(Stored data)
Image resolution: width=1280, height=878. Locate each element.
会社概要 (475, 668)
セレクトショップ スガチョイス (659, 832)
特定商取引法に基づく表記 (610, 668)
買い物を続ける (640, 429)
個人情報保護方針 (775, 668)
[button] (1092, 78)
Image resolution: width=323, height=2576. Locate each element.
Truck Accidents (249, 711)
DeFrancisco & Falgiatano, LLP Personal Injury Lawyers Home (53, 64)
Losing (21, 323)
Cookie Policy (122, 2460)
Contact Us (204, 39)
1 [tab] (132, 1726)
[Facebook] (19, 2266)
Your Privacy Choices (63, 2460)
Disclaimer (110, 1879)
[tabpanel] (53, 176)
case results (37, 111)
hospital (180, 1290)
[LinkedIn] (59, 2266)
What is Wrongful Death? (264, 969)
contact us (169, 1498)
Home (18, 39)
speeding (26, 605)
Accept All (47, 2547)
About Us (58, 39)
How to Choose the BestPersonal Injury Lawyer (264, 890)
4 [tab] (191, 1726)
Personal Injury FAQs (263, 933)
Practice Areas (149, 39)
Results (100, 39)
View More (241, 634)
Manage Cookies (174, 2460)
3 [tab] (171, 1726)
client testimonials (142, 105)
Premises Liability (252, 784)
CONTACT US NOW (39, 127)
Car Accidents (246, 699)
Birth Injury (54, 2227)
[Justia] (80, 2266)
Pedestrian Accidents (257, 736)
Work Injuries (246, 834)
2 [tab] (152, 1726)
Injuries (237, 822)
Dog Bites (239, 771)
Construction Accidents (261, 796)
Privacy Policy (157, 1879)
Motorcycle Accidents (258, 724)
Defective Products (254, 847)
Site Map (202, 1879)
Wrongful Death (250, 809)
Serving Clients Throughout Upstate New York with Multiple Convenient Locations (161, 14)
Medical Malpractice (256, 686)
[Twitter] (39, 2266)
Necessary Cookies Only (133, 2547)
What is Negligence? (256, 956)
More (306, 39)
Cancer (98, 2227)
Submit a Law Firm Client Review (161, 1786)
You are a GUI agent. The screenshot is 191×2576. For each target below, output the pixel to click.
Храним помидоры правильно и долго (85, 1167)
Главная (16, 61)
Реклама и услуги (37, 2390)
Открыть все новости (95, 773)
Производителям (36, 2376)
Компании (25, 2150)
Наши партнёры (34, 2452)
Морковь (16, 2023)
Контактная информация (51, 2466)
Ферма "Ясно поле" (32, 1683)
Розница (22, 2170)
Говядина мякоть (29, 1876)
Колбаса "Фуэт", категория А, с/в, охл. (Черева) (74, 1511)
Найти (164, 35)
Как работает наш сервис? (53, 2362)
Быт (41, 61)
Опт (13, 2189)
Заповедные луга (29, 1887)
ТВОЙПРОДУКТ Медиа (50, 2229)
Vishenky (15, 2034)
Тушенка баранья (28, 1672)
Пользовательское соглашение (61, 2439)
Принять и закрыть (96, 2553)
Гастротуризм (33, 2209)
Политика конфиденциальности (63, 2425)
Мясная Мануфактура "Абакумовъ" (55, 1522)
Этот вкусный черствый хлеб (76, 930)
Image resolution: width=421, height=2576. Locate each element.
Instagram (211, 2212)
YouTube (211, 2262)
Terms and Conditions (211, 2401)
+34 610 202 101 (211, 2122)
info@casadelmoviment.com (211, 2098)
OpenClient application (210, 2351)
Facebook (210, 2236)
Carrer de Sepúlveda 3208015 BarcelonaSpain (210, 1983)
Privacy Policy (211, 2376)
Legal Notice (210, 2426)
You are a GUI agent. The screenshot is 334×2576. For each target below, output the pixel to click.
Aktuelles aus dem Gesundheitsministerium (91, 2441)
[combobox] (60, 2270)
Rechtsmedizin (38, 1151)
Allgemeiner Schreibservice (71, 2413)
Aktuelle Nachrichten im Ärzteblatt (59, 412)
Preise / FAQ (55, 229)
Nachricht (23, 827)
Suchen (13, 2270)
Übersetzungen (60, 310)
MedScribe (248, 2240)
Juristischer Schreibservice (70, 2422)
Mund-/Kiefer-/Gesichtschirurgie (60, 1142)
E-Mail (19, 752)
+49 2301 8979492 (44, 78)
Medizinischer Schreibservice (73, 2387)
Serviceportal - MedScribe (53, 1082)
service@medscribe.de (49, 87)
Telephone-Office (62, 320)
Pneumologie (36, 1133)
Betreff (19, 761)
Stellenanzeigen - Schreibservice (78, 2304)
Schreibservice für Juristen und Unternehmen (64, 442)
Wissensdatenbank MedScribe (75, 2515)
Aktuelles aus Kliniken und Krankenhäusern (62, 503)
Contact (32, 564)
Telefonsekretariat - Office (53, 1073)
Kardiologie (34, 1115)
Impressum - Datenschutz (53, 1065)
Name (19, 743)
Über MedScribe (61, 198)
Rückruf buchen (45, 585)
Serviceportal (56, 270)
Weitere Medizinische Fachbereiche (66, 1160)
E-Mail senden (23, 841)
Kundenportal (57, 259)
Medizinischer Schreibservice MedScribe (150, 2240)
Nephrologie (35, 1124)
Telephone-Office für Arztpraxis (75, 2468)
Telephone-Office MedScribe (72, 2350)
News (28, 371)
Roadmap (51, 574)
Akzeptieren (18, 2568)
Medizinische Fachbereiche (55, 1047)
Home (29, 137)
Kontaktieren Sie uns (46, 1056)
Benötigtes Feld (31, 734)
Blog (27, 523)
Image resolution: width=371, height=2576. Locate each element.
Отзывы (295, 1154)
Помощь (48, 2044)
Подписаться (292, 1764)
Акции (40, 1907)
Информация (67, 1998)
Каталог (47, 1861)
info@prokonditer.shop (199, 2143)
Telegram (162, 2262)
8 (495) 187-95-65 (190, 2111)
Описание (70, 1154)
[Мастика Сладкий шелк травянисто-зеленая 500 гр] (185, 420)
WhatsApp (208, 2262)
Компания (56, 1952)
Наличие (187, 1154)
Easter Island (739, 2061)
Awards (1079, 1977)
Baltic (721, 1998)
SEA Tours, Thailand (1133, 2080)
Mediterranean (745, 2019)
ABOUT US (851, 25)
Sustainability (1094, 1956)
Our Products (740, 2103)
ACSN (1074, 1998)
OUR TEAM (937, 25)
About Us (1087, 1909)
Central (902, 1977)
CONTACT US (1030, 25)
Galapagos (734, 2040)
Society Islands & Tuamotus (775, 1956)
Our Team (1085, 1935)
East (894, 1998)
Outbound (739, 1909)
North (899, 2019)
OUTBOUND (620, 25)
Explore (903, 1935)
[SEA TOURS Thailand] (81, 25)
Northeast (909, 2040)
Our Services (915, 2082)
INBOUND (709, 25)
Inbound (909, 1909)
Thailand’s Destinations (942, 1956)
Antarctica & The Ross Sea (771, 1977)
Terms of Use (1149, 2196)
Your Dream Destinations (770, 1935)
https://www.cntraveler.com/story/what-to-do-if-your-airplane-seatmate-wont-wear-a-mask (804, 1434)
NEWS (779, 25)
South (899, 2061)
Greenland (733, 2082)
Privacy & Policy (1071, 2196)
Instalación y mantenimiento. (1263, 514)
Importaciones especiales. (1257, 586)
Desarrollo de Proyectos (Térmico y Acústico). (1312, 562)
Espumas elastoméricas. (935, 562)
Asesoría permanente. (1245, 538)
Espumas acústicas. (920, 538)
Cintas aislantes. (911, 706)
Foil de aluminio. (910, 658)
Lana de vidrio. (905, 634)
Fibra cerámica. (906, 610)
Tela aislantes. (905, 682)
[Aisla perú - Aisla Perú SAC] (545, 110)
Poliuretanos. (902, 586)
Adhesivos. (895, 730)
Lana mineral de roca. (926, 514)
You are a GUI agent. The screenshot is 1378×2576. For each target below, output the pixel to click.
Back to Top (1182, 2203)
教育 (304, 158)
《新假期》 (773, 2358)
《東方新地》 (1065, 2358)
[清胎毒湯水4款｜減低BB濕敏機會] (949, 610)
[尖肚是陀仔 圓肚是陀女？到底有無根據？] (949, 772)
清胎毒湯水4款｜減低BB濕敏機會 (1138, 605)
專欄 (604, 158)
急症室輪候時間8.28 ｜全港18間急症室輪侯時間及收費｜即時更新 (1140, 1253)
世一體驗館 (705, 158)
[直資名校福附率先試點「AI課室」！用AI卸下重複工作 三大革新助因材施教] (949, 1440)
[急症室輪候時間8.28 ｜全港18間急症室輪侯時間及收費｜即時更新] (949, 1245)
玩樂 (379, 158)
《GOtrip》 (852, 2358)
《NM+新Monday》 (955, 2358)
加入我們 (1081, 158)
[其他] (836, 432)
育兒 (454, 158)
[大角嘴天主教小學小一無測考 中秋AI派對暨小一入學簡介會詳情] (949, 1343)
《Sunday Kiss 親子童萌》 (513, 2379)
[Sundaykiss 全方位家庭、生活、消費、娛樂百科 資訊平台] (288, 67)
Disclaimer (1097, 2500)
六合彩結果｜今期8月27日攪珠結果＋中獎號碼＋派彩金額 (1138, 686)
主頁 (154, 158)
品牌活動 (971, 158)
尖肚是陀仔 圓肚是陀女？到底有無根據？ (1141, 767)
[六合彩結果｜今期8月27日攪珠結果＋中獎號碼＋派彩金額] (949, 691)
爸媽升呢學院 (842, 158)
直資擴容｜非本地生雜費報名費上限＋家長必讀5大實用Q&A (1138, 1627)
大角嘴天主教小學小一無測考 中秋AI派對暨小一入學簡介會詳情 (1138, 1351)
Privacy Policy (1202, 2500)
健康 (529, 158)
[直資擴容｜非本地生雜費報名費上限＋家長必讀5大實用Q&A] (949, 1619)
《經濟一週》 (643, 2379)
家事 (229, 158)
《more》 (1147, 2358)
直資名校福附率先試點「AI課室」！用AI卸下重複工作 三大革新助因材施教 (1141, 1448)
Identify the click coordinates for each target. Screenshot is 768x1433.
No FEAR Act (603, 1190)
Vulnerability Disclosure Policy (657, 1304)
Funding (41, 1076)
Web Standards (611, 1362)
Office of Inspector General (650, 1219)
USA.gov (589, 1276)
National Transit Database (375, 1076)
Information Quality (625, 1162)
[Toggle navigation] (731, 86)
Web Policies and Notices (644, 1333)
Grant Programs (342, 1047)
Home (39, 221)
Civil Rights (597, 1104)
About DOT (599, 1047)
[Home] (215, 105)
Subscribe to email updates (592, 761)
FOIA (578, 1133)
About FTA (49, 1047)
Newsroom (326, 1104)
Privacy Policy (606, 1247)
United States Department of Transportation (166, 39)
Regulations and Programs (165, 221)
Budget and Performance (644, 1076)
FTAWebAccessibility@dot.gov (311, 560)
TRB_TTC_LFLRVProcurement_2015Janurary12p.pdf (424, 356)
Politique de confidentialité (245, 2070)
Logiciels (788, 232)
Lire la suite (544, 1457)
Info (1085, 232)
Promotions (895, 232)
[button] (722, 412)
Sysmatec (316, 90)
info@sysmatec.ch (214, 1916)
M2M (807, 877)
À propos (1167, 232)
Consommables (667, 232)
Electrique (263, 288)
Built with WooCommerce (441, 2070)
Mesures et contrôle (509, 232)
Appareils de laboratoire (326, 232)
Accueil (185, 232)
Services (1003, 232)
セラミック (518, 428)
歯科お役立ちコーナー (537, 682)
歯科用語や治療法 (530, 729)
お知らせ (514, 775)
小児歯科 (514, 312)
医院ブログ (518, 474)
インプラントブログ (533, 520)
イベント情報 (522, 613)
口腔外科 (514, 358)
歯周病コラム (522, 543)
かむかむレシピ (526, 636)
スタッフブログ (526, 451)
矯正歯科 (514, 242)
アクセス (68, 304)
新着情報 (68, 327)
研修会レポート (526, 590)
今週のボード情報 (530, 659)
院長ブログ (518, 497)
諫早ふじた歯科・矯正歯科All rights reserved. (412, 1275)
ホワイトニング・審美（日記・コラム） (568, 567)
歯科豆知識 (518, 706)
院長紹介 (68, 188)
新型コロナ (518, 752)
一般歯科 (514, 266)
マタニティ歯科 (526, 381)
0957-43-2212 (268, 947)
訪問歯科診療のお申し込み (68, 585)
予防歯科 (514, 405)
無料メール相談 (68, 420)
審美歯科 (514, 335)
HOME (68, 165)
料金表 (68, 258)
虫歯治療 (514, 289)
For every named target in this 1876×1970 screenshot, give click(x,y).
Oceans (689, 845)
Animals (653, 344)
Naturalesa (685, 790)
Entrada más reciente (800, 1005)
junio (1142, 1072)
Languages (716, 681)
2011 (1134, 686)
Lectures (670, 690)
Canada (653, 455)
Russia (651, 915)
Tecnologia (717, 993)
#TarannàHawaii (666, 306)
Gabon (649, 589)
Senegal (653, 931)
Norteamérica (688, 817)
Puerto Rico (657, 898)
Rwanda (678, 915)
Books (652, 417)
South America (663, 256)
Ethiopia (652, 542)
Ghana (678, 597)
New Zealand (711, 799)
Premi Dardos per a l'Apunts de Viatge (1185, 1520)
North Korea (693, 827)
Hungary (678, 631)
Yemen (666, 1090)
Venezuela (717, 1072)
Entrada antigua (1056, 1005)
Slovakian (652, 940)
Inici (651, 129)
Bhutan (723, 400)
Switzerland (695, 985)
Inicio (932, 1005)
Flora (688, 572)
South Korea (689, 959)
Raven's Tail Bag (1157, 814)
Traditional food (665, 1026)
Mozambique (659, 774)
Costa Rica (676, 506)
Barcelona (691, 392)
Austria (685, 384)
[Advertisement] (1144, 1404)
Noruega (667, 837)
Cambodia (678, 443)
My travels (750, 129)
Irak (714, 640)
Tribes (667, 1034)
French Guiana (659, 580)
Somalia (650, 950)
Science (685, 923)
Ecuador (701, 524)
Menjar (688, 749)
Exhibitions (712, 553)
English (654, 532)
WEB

=== YOUR GOAL ===
The answer must be every line from the records above that contains "output".

=== SOLUTION ===
You are a GUI agent. The screenshot is 191×2576. For each target below, output the pixel to click.
You are a GUI agent. The screenshot is 334×2576. For each target below, output the pixel to click.
You are a GUI agent. The screenshot is 1378×2576. For each target below, output the pixel to click.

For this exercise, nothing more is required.